Exercise data.
+++++

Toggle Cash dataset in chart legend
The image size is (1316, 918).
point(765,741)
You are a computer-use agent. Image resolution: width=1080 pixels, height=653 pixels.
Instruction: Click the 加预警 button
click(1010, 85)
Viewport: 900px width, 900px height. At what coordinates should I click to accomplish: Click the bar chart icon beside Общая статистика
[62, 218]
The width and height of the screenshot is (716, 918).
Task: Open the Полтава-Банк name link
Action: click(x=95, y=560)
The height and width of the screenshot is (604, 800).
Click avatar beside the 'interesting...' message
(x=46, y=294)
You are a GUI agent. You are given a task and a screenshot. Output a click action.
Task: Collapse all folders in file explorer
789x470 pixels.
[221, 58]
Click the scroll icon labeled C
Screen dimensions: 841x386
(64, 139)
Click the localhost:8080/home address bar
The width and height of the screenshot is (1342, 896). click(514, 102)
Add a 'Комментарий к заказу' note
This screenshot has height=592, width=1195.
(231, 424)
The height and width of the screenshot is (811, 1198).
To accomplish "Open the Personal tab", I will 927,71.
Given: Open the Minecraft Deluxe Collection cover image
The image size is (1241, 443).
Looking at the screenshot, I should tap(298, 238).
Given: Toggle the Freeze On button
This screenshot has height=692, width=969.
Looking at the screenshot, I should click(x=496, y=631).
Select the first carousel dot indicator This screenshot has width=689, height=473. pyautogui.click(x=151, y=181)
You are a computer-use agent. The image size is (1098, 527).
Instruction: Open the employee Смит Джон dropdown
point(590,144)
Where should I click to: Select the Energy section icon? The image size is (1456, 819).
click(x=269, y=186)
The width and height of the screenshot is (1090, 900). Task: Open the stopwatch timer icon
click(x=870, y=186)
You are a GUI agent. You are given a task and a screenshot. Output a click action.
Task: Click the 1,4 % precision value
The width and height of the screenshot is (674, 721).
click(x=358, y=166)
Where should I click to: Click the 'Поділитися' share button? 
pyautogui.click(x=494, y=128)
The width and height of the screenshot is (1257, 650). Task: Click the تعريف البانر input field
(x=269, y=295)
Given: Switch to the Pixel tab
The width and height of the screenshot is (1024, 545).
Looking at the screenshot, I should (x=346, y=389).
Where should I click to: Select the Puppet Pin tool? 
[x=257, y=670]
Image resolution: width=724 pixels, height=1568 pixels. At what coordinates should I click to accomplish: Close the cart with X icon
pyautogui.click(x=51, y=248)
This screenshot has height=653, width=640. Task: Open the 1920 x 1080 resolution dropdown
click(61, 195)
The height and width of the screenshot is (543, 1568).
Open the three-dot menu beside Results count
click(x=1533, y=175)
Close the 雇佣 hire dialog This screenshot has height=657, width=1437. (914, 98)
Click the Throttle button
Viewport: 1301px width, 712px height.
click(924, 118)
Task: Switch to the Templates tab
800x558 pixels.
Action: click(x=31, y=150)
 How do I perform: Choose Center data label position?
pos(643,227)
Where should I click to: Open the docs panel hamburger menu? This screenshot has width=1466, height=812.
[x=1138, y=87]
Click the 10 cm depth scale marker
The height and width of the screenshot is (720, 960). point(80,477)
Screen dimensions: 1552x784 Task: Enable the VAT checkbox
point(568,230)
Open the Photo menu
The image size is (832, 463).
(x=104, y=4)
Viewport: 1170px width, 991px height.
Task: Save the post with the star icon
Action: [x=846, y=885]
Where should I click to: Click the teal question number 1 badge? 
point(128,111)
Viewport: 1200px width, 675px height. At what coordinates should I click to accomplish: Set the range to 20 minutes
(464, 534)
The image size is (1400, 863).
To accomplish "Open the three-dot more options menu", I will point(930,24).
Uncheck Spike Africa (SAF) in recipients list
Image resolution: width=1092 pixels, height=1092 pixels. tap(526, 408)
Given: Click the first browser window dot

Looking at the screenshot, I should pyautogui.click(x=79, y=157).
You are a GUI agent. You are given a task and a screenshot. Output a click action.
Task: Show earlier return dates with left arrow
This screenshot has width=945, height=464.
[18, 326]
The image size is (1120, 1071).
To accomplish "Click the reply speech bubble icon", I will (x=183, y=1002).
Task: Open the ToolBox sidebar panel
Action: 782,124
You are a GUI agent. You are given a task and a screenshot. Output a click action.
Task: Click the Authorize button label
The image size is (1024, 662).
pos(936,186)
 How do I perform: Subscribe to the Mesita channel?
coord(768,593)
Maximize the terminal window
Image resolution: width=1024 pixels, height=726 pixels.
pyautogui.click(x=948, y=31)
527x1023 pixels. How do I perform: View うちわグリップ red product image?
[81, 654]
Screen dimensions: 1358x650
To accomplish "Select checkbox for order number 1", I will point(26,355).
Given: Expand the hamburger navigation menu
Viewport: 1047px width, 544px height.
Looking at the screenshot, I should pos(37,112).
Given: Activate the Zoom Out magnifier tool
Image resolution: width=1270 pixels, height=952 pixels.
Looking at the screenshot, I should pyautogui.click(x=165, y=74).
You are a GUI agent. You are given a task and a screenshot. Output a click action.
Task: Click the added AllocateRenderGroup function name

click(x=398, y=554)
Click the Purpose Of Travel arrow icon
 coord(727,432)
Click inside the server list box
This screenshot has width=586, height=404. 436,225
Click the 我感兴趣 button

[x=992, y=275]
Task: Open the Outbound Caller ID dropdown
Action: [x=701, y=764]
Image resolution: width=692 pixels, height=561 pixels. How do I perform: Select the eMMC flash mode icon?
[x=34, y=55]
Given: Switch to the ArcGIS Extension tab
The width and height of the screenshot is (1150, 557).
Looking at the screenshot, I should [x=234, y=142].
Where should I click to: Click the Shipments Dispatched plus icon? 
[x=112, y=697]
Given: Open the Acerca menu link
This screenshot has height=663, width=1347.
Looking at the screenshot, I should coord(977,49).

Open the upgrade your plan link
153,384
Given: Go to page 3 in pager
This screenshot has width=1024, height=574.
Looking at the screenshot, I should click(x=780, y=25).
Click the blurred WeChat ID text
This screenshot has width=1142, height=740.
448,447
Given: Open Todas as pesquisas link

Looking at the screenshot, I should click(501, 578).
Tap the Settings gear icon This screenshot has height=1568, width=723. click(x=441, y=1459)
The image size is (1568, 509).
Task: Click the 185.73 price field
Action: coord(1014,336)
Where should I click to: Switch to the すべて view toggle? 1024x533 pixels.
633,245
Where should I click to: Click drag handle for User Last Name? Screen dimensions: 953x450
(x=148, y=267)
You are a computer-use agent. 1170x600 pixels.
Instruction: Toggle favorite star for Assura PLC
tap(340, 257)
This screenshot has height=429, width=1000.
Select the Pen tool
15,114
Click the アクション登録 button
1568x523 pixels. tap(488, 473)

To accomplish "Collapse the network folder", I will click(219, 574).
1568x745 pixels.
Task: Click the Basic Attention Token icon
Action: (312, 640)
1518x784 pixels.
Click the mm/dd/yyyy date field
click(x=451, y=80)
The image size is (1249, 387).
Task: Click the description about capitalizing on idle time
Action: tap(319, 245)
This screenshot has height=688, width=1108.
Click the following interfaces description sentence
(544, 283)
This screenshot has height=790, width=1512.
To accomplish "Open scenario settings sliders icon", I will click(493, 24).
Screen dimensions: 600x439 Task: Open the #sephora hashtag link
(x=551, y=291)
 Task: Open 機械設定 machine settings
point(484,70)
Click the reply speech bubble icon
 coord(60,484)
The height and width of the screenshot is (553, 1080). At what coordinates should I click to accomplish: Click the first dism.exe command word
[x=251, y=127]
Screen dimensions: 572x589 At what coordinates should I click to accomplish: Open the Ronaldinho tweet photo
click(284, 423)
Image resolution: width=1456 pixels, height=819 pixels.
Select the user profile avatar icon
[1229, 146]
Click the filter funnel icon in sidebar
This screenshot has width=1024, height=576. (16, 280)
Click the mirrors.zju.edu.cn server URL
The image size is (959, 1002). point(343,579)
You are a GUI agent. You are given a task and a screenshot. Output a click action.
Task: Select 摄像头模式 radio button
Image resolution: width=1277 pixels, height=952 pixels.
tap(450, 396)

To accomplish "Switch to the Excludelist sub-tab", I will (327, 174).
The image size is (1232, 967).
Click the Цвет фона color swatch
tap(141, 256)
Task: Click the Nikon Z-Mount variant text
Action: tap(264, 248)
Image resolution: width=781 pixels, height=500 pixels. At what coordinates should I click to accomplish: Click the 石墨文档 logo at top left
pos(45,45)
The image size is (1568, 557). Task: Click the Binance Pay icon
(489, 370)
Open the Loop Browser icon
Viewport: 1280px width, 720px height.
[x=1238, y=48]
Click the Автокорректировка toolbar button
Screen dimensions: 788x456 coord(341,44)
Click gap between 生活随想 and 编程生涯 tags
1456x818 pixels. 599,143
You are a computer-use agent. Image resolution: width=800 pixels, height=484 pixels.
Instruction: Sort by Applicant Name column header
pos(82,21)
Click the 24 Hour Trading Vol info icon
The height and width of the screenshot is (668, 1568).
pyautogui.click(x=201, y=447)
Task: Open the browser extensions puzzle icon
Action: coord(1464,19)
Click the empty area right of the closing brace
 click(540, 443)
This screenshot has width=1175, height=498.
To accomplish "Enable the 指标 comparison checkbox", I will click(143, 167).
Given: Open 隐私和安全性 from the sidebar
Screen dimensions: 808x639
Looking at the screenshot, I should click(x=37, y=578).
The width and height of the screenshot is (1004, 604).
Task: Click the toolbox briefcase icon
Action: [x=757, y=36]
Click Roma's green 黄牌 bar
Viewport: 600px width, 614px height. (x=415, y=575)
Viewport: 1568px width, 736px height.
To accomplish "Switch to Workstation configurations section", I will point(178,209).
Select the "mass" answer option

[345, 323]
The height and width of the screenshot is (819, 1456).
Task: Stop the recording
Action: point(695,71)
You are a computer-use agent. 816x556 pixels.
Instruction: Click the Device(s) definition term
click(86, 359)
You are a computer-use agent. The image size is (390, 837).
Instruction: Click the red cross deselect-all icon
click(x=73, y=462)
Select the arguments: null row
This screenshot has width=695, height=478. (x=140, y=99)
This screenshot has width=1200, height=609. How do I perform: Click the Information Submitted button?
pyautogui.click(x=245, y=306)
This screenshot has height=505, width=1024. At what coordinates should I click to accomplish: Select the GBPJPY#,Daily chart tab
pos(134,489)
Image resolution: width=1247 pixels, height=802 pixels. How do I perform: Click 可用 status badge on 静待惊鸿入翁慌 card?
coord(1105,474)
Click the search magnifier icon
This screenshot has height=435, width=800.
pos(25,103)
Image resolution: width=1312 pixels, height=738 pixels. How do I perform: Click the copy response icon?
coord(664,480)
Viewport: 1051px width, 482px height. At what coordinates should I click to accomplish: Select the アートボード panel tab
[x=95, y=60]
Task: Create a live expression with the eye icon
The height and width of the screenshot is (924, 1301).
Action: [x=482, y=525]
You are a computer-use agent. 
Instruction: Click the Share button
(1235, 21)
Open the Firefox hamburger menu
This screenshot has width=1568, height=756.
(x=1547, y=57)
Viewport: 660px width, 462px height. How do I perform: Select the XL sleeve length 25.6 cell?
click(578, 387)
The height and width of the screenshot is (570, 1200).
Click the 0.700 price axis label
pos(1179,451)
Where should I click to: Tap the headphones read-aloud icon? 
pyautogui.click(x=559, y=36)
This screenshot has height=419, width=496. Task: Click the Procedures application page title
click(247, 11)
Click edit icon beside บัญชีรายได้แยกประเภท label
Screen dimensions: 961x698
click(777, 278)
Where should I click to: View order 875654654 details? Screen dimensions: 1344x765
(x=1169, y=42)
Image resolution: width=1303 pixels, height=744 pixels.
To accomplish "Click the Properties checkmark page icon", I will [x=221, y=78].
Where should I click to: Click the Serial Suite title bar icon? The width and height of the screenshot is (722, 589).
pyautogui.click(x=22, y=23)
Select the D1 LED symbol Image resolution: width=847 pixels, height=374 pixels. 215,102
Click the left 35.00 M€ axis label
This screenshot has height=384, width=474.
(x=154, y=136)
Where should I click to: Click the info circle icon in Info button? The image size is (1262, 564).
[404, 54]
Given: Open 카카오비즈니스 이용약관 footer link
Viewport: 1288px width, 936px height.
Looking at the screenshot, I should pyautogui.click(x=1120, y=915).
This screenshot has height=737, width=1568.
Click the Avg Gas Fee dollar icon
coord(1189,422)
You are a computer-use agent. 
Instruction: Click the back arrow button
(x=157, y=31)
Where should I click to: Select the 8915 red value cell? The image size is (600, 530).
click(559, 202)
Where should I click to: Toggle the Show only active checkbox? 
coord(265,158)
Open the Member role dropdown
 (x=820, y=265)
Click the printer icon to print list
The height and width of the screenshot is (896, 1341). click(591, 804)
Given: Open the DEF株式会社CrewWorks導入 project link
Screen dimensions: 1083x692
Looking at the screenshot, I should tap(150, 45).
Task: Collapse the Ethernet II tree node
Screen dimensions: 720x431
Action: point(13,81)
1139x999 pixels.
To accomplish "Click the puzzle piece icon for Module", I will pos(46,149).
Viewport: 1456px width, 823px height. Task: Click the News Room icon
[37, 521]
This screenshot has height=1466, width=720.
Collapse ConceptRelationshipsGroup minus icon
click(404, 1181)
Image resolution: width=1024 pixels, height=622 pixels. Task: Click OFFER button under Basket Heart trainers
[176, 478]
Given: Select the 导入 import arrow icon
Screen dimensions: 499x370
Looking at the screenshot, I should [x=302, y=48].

+++++

Recast the lines of the data from the one containing "1518x784 pixels." through the one containing "will (327, 174).", inclusive, as a Markdown table with the columns Number and Entry. Number each line in order and omit blank lines.

Reply to the task.
| Number | Entry |
|---|---|
| 1 | 1518x784 pixels. |
| 2 | Click the mm/dd/yyyy date field |
| 3 | click(x=451, y=80) |
| 4 | The image size is (1249, 387). |
| 5 | Task: Click the description about capitalizing on idle time |
| 6 | Action: tap(319, 245) |
| 7 | This screenshot has height=688, width=1108. |
| 8 | Click the following interfaces description sentence |
| 9 | (544, 283) |
| 10 | This screenshot has height=790, width=1512. |
| 11 | To accomplish "Open scenario settings sliders icon", I will click(493, 24). |
| 12 | Screen dimensions: 600x439 Task: Open the #sephora hashtag link |
| 13 | (x=551, y=291) |
| 14 |  Task: Open 機械設定 machine settings |
| 15 | point(484,70) |
| 16 | Click the reply speech bubble icon |
| 17 |  coord(60,484) |
| 18 | The height and width of the screenshot is (553, 1080). At what coordinates should I click to accomplish: Click the first dism.exe command word |
| 19 | [x=251, y=127] |
| 20 | Screen dimensions: 572x589 At what coordinates should I click to accomplish: Open the Ronaldinho tweet photo |
| 21 | click(284, 423) |
| 22 | Image resolution: width=1456 pixels, height=819 pixels. |
| 23 | Select the user profile avatar icon |
| 24 | [1229, 146] |
| 25 | Click the filter funnel icon in sidebar |
| 26 | This screenshot has width=1024, height=576. (16, 280) |
| 27 | Click the mirrors.zju.edu.cn server URL |
| 28 | The image size is (959, 1002). point(343,579) |
| 29 | You are a GUI agent. You are given a task and a screenshot. Output a click action. |
| 30 | Task: Select 摄像头模式 radio button |
| 31 | Image resolution: width=1277 pixels, height=952 pixels. |
| 32 | tap(450, 396) |
| 33 | To accomplish "Switch to the Excludelist sub-tab", I will (327, 174). |